Esse é um texto um pouco diferente do que temos visto aqui no blog, eu quero ter uma conversa mais séria. Sei que não é o que normalmente acontece, as vezes acho que é interessante desafiar suas expectativas. Vamos falar sobre comédia, sobre humor, mas de uma forma mais séria.
Publius Terentius Afer, ou Terêncio, foi um poeta e dramaturgo romano durante a República Romana no século II a.C., ele tem uma visão peculiar e diferenciada sobre a condição humana quando trata-se de outros de sua época, visto que há relatos de que iniciou sua vida como escravo, fora educado e libertado. Esta vivência e dualidade provavelmente são a inspiração para sua frase mais famosa: "Homo sum, humani nihil a me alienum puto"; que pode ser traduzida como: “Sou humano, e nada que é humano me é estranho”. Neste texto vamos falar de uma de suas obras mais mal vistas em sua época, Hecyra, ou A Sogra e a utilizarei para traçar um paralelo com a comédia contemporânea.
A Sogra conta a história de Pânfilo e Filumena, assim como suas relações com suas famílias: Laques e Sóstrata, pais de Pânfilo; Fidipo e Mírrina, pais de Filumena. A trama roda as voltas de situações corriqueiras, segredos, convenções sociais. É uma obra marcada por uma das principais características da obra de Terêncio que é o estudo do caráter.
A história se inicia quando Pânfilo, filho do velho Laches e Sostrata, em uma noite de bebedeira resolve se aproveitar de uma jovem moça, Filumena, filha de Fidipo e Mírrina. Ele a estupra e rouba-lhe um anel, o qual, mais tarde, dá a para sua amada, a prostituta Báquis. 

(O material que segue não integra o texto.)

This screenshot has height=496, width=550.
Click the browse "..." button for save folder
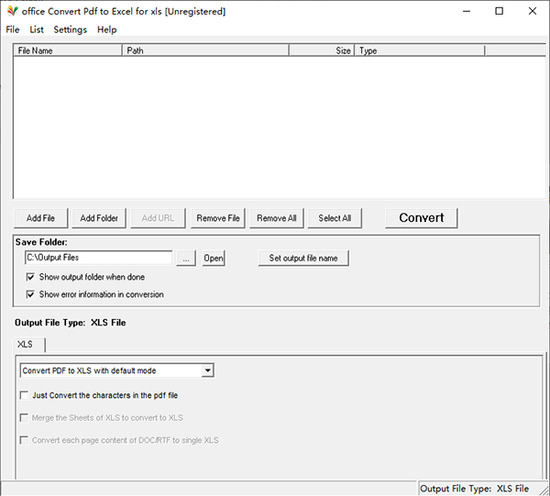[186, 258]
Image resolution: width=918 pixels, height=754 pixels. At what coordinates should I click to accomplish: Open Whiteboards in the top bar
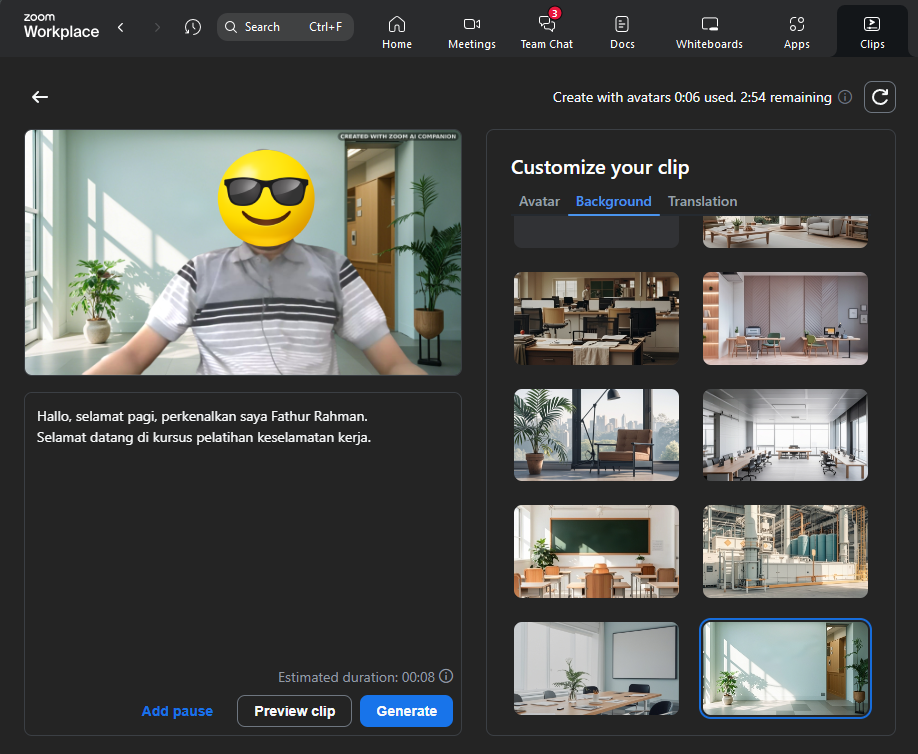[x=709, y=32]
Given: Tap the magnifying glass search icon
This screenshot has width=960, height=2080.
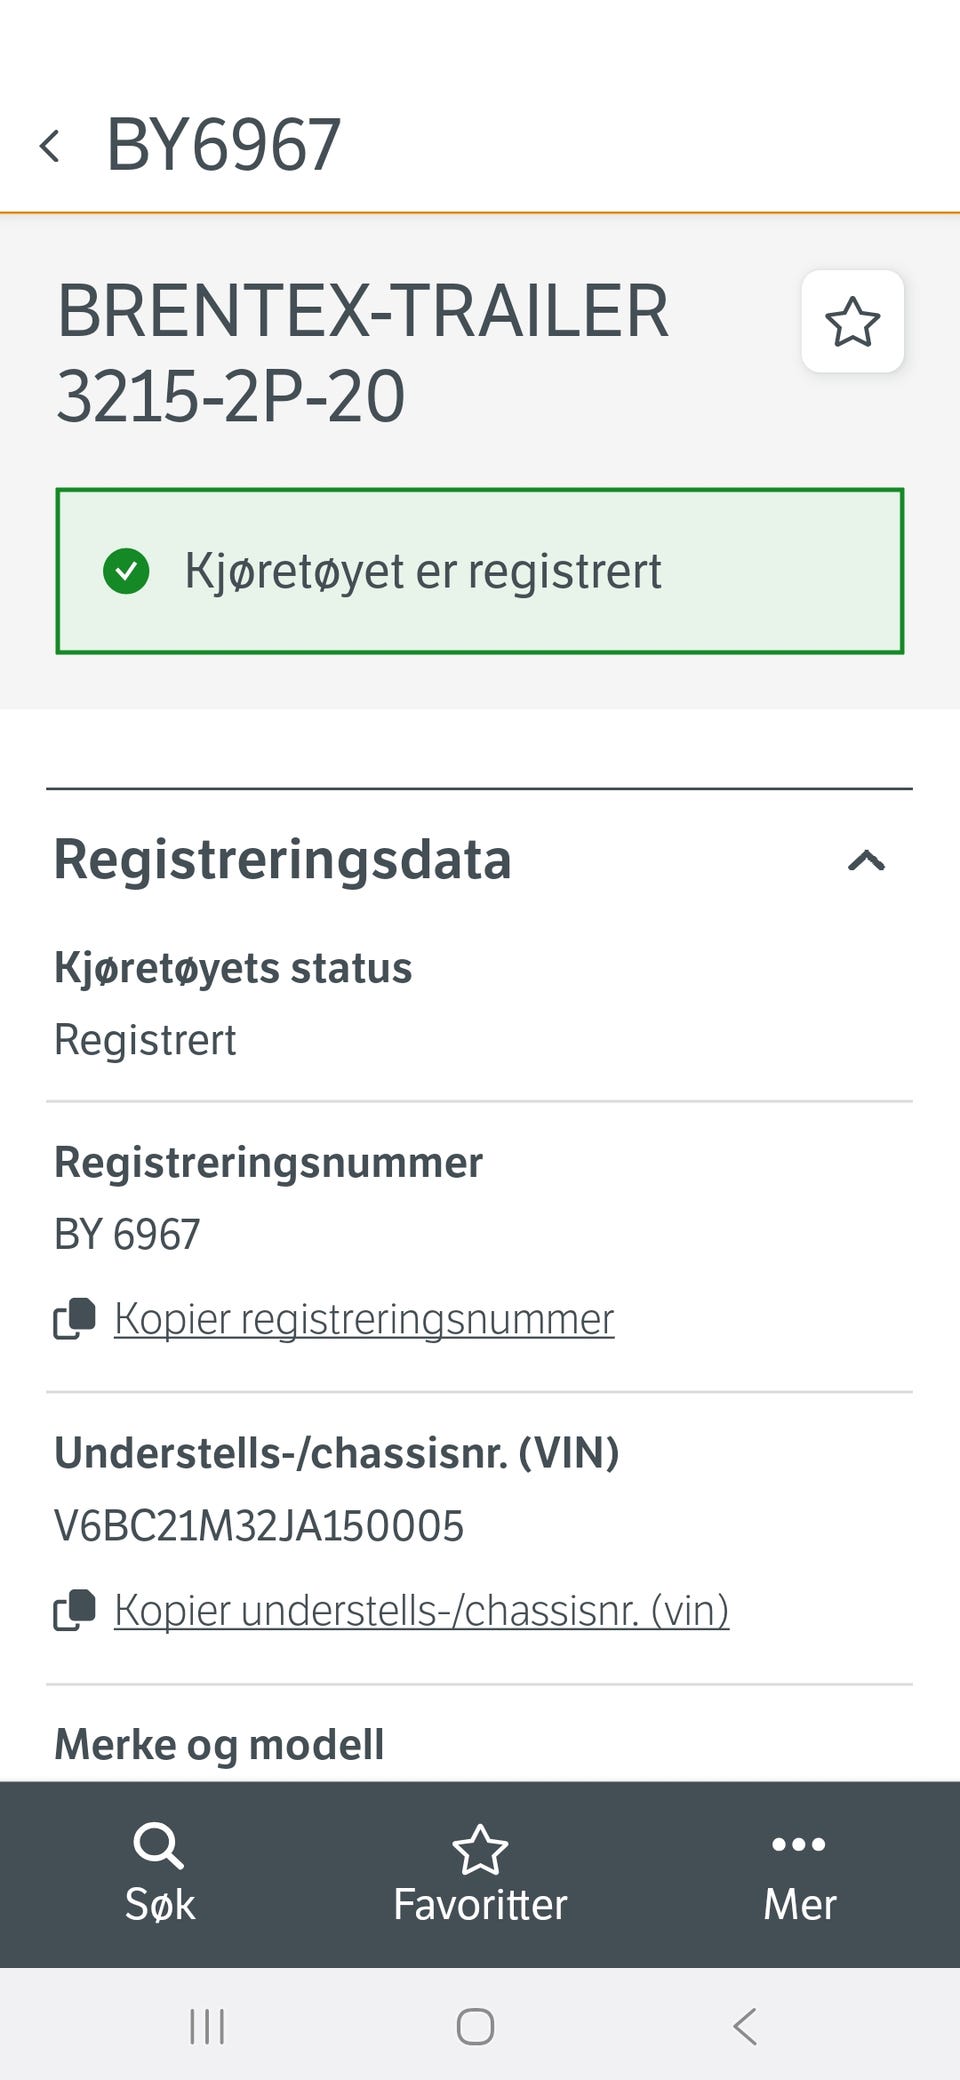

Após algum tempo e algumas discussões o jovem Pânfilo resolve aceitar um casamento arranjado e por coincidência a moça escolhida é a própria Filumena. Porem ela não sabe que Pânfilo fora o autor do estupro e esconde o acontecido de todos temerosa do que poderia lhe acontecer, assim como ele também não sabe que a jovem moça de outra noite era na verdade sua futura esposa.

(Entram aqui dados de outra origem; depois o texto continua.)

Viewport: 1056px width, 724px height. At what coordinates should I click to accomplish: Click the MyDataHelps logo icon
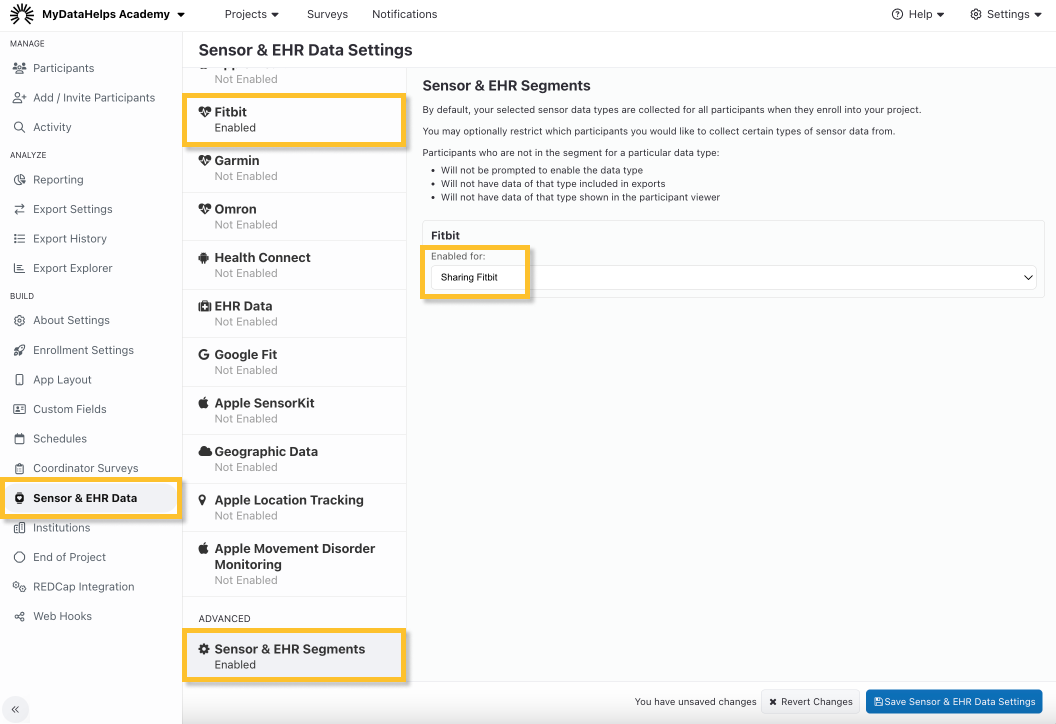point(22,14)
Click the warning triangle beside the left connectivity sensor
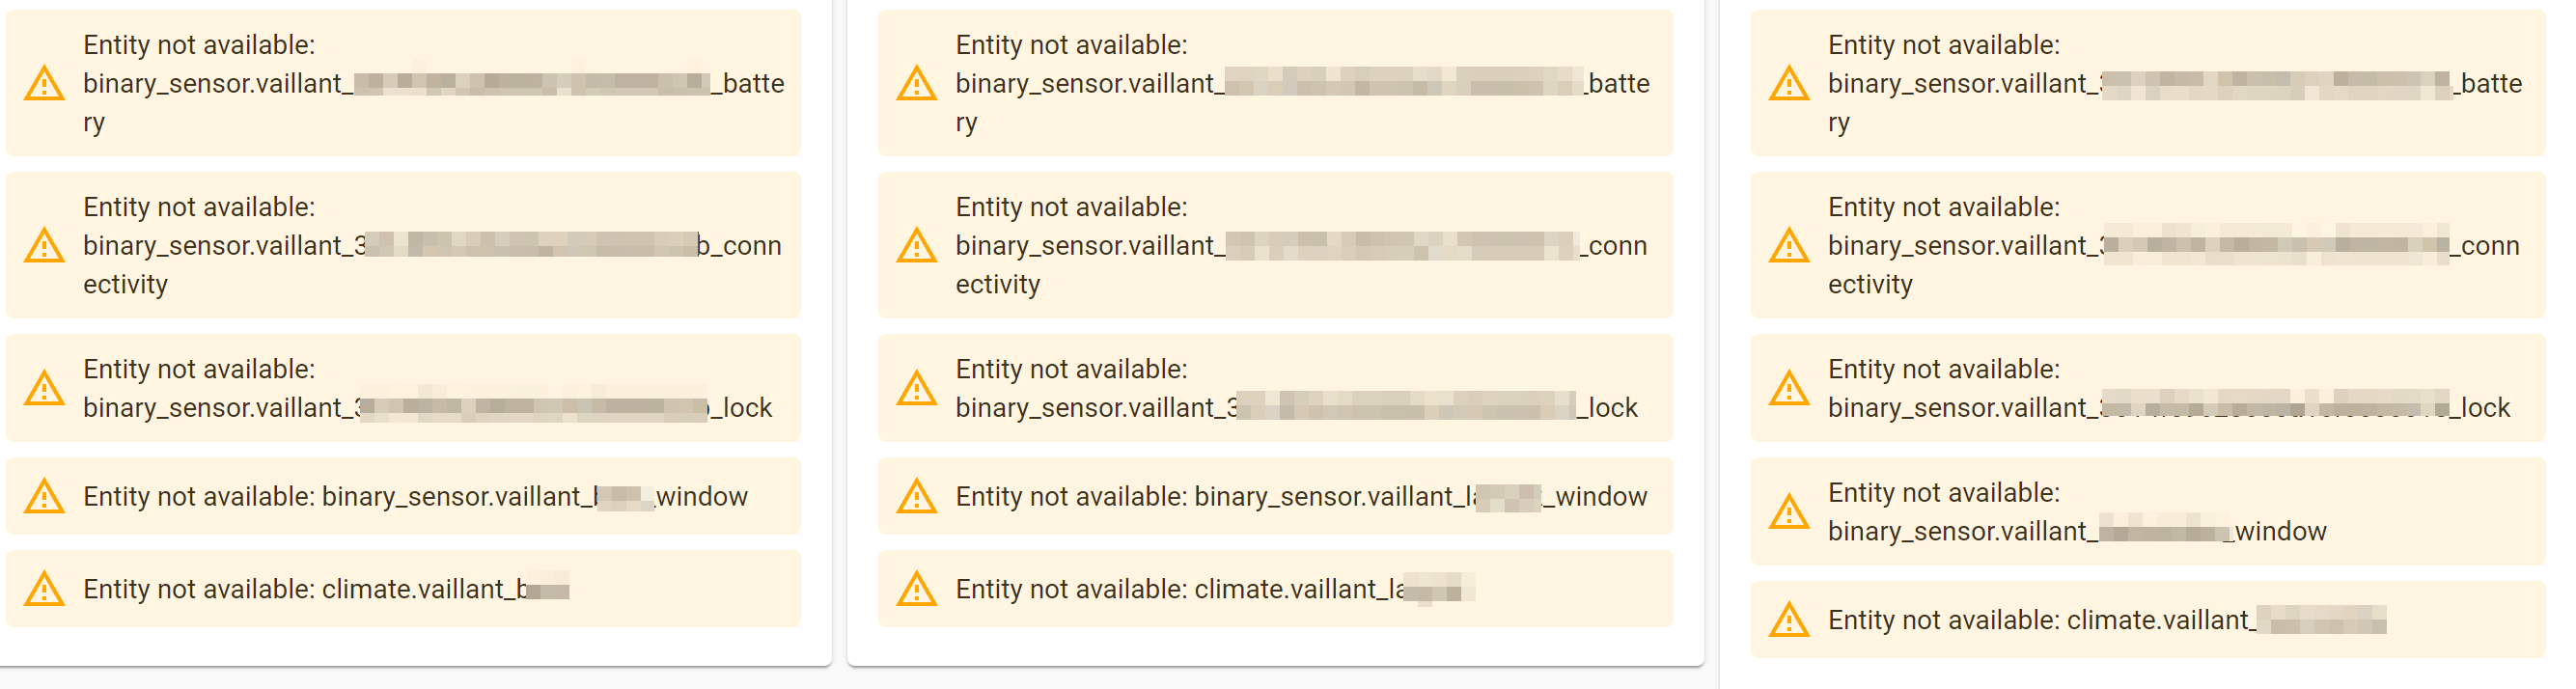 point(44,246)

Após o casamento Báquis passa a rejeitar o jovem rapaz, o que faz com que a união entre Pânfilo e Filumena comece a ficar cada vez mais forte. Após algum tempo o jovem é chamado para longe e Filumena se descobre grávida em resultado do estupro. A moça tem medo que sua sogra, Sostrata descubra e para esconder sua condição ela volta para casa de seus pais dizendo que está doente e não permite que sua sogra a visite.
Pânfilo retorna durante o nascimento da criança e recusa-se a ter Filumena como sua esposa novamente. Seu pai Laches acusa-o de ainda estar com Báquis, mas prova-se que isso não é verdade. Porém descobre-se o anel roubado com a prostituta e Pânfilo percebe então que o filho, na verdade, é seu. E assim ele aceita novamente sua esposa e seu novo filho.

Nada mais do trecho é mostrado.